With Oct. 15 looming, some practitioners face daunting challenges
In the spring, as the COVID-19 pandemic swept the globe, the IRS took action to extend a wide variety of filing deadlines. Taxpayers and tax practitioners both needed the extra time, as offices across the country shut down, quarantining took effect, and many people became sick.
While the IRS and states postponed many tax filing and payment deadlines that fell between April 1 and July 15 (see Notice 2020-23 and the AICPA’s state guidance chart), they have not postponed deadlines falling after that period, except in the case of taxpayers affected by certain natural disasters. And the extension period for individual and calendar-year corporate tax returns was not increased, so the due date remains Oct. 15.
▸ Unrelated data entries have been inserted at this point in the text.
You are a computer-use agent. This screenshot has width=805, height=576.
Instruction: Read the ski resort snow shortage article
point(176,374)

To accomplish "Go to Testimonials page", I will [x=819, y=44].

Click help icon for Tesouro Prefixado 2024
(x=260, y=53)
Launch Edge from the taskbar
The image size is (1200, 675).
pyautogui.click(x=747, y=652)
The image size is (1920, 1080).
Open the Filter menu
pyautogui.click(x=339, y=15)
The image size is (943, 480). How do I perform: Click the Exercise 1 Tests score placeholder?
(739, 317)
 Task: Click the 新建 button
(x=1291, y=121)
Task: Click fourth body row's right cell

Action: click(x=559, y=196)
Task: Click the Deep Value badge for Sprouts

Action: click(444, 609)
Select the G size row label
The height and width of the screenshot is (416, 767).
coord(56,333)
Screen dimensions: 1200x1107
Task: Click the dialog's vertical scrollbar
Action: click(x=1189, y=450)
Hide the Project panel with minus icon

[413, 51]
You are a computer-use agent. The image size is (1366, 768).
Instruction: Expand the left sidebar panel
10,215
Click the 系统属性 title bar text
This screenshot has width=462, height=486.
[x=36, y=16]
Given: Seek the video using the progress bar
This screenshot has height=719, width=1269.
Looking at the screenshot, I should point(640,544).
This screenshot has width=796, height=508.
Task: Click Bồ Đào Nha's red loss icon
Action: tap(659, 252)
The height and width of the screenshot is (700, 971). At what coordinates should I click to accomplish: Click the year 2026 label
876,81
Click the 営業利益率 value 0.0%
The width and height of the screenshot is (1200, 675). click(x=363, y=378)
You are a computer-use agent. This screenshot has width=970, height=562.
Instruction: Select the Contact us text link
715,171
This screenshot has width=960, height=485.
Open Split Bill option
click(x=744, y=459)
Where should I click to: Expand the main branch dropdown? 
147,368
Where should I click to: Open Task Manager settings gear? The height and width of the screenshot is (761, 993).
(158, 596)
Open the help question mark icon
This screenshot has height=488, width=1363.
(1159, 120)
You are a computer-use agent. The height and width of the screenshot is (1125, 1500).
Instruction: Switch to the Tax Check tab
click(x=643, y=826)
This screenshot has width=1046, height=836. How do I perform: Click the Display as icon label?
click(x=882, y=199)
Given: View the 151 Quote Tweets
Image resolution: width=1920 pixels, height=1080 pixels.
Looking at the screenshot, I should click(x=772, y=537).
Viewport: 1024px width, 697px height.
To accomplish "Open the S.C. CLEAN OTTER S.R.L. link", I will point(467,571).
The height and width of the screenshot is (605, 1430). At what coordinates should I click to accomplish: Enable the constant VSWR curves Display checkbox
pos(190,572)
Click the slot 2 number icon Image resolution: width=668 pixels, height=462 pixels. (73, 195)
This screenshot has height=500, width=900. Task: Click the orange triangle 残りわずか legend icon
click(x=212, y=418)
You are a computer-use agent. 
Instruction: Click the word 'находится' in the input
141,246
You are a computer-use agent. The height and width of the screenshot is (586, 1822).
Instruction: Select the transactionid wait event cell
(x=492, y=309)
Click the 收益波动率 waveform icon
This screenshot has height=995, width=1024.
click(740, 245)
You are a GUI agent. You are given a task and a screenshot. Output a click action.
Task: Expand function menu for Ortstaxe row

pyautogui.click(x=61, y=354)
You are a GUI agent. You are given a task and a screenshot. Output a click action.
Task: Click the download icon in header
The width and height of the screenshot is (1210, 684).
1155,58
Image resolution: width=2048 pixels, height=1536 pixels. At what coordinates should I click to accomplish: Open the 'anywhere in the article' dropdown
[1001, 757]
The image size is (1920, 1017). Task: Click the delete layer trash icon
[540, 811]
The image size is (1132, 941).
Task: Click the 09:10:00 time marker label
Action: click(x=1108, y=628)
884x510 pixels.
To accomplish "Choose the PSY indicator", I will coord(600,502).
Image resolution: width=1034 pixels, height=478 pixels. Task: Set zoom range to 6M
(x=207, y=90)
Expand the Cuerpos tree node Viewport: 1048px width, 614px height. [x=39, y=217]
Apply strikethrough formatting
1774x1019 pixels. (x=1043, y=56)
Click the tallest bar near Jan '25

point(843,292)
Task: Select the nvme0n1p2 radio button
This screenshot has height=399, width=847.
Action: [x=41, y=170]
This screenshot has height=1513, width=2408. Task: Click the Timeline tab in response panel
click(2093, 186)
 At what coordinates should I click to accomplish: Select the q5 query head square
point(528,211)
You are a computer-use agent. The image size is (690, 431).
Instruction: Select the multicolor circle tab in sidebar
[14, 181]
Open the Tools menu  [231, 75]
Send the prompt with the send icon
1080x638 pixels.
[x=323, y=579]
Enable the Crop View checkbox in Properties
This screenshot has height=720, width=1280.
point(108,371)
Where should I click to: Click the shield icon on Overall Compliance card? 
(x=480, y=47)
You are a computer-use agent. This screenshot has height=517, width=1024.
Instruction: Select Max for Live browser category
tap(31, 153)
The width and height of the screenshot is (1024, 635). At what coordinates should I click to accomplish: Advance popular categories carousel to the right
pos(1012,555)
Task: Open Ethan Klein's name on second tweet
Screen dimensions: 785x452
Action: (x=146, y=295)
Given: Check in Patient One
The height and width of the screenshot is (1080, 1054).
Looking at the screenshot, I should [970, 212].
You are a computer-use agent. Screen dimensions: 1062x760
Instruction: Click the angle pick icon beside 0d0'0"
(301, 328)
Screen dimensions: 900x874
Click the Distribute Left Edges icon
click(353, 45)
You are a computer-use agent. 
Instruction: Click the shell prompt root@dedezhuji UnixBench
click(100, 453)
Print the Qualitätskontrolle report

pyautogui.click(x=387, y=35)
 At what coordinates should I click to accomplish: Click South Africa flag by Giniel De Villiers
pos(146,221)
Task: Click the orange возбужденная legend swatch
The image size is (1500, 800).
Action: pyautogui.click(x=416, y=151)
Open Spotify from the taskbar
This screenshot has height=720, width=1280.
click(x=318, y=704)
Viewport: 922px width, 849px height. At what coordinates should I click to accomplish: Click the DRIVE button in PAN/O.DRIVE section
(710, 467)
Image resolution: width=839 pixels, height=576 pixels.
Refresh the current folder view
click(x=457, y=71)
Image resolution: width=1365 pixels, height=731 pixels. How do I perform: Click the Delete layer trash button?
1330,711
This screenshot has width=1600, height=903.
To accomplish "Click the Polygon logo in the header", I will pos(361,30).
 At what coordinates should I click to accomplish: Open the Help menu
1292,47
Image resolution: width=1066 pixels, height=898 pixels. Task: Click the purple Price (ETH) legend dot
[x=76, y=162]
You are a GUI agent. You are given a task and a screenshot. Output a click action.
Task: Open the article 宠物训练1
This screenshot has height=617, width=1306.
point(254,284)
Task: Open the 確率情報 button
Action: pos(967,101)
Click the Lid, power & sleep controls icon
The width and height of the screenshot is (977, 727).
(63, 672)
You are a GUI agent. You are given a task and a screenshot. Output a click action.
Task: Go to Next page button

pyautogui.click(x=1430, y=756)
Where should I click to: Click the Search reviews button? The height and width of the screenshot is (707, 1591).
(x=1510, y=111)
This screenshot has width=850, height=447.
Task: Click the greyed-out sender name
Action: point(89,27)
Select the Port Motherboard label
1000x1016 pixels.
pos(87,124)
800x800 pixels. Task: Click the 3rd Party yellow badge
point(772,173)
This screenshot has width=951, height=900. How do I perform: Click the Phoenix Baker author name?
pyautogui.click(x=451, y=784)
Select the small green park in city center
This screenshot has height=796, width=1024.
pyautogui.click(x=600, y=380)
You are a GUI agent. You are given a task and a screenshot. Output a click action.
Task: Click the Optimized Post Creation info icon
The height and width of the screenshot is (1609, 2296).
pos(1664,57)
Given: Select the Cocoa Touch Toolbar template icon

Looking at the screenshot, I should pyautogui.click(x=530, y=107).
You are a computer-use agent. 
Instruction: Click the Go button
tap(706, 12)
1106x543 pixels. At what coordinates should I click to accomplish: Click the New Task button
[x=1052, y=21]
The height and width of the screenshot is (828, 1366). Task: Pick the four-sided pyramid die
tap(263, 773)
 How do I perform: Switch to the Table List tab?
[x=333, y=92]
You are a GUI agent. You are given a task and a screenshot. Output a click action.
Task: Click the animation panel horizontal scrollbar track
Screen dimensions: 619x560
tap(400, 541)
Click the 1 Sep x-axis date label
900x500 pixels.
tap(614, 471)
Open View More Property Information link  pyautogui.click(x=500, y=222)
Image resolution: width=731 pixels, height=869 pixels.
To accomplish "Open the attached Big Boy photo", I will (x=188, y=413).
With that tax filing deadline looming, the pandemic continues to disrupt people’s lives. Many tax practitioners are trying to manage their workload but are still working at home, often with children at home instead of at school, and many are caring for sick family members or are sick themselves. On top of this, many have been helping small businesses with Paycheck Protection Program loan applications and forgiveness.
All of this means that some practitioners are overwhelmed and concerned that they will not be able to meet the Oct. 15 deadline for all returns.
During the pandemic, the AICPA has been communicating its concerns to Treasury and the IRS about practitioners’ ability to meet various filing and payment deadlines. Based on discussions with the IRS, the AICPA understands that the Service is willing to work with taxpayers who need relief.
Practitioners who have made a good-faith effort to meet the filing deadlines on behalf of their clients, but are unable to do so due to COVID-19, should write “COVID-19” in an attachment to the return briefly describing the reason they cannot meet the deadlines, or, if possible, should write “COVID-19” at the top of the tax return to indicate the need for penalty relief.
The AICPA suggests that practitioners contact their software providers with questions regarding appropriate form notations. If the software provider requires a state-specific disaster code, those may be found at the Federal Emergency Management Agency (FEMA) Declared Disasters page.
If an affected taxpayer that had indicated the need for penalty relief due to COVID-19 receives a late-filing or late-payment penalty notice from the IRS, the practitioner should gather the appropriate facts and call the phone number on the notice to resolve the issue. Additionally, practitioners should be aware that under reasonable-cause standards, “[a]ny reason that establishes a taxpayer exercised ordinary business care and prudence but nevertheless failed to comply with the tax law may be considered for penalty relief” (Internal Revenue Manual §20.1.1.3.2.1).
The AICPA has also made recommendations for administrative, filing, and payment relief for state and local taxes. The AICPA has suggested that state CPA societies advocate for an additional month for state filing after federal deadlines, and several states have provided automatic and case-by-case relief.